If we are not already a community before we enter the place where the Eucharist is being celebrated, we are not suddenly going to become a community after we come in. A parish where Mass-going is basically the only activity of its members is going to be a dead parish and its Eucharist will also be dead. As was said above, the Eucharist is the measure of the life of the parish. And a parish gets the Eucharist it deserves. Poor community, poor Eucharist. A vibrant Christian community cannot have a bad Eucharist. Maybe some of those who have stopped going to Mass are in fact acting more honestly because the Mass no longer is a source of nourishment for them.
A cautionary tale
There is a story of a parish where the people complained that it had died, so the pastor organised a final requiem Mass with a coffin in front of the altar. At the end of the Eucharist(?) the people were invited to file past the open coffin. When they looked in they each saw an image of themselves in a large mirror placed at the bottom of the coffin. Yes, if our parish is dead, if our Eucharists are boring, it is not just because of bad sermons or poor singing. The problem is more basic and everyone is partially responsible. So, before we give up going to Sunday Eucharist, we might ask to what extent are we responsible for the situation we complain about.

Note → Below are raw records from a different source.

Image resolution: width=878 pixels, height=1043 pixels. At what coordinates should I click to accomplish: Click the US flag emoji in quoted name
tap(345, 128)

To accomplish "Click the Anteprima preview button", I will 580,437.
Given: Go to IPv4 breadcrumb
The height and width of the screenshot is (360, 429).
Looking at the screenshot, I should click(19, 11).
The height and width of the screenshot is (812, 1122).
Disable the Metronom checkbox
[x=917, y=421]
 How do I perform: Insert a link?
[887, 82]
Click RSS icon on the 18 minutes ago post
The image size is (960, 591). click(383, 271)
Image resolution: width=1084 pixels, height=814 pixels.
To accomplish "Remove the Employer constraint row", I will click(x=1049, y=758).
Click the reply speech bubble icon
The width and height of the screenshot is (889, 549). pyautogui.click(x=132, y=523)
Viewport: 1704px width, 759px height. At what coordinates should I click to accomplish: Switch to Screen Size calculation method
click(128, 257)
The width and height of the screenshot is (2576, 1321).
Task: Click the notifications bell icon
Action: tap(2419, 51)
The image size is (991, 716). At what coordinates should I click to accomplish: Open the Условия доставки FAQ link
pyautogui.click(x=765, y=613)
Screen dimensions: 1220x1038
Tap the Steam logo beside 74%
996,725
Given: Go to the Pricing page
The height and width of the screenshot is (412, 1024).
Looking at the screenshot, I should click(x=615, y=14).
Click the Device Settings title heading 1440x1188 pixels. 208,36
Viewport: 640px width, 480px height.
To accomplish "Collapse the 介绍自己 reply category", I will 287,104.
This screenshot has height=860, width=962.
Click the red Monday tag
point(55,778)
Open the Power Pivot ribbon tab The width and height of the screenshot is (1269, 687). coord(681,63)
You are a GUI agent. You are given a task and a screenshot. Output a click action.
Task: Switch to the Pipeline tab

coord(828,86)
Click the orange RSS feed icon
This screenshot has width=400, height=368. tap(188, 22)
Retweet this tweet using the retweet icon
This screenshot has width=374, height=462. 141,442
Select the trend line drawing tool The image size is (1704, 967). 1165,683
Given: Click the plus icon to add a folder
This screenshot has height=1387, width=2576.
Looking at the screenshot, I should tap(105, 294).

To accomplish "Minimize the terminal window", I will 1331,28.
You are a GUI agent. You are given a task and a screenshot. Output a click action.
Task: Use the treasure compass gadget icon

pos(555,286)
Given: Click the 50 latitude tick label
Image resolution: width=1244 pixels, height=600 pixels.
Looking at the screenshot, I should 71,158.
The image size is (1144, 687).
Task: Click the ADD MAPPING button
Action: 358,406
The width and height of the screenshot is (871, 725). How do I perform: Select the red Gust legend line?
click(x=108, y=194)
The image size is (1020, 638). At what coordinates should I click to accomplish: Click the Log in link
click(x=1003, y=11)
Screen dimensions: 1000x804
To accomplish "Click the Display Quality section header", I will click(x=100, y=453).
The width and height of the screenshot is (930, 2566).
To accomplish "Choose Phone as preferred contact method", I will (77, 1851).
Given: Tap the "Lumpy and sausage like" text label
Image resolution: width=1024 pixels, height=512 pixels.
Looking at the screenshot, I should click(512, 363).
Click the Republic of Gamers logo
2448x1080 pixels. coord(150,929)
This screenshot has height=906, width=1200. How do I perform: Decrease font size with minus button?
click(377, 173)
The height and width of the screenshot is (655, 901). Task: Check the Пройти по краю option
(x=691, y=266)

So our celebration of the Eucharist, of the Body and Blood of Christ, is not simply a commemoration of what happened to the ‘historical’ Jesus 2,000 years ago. It is – in a spirit of remembrance and thanksgiving – a celebration of what makes us what we are today. We today live, as Paul told the Philippians, sharing in the sufferings of Christ, becoming like him in his death and experiencing the power of his resurrection. The Eucharist is the celebration of a living Body, of which we are a part. It is up to us, with the help of Jesus, whether – to use the other image of Jesus – we are living branches on the parent Vine or whether we are dying branches that need to be lopped off and thrown away as unfruitful.
We need to celebrate as a people who become daily more and more aware that we are constituent parts of the Body of Christ. If people are to know Christ, it can only be through us, his Risen Body, that they will come to know him. The more we grow in this awareness of Christ’s living and acting through each one of us, the more meaningful will be our gathering round his table to share together, to eat and drink together the Body and Blood of the Risen Lord – which we are.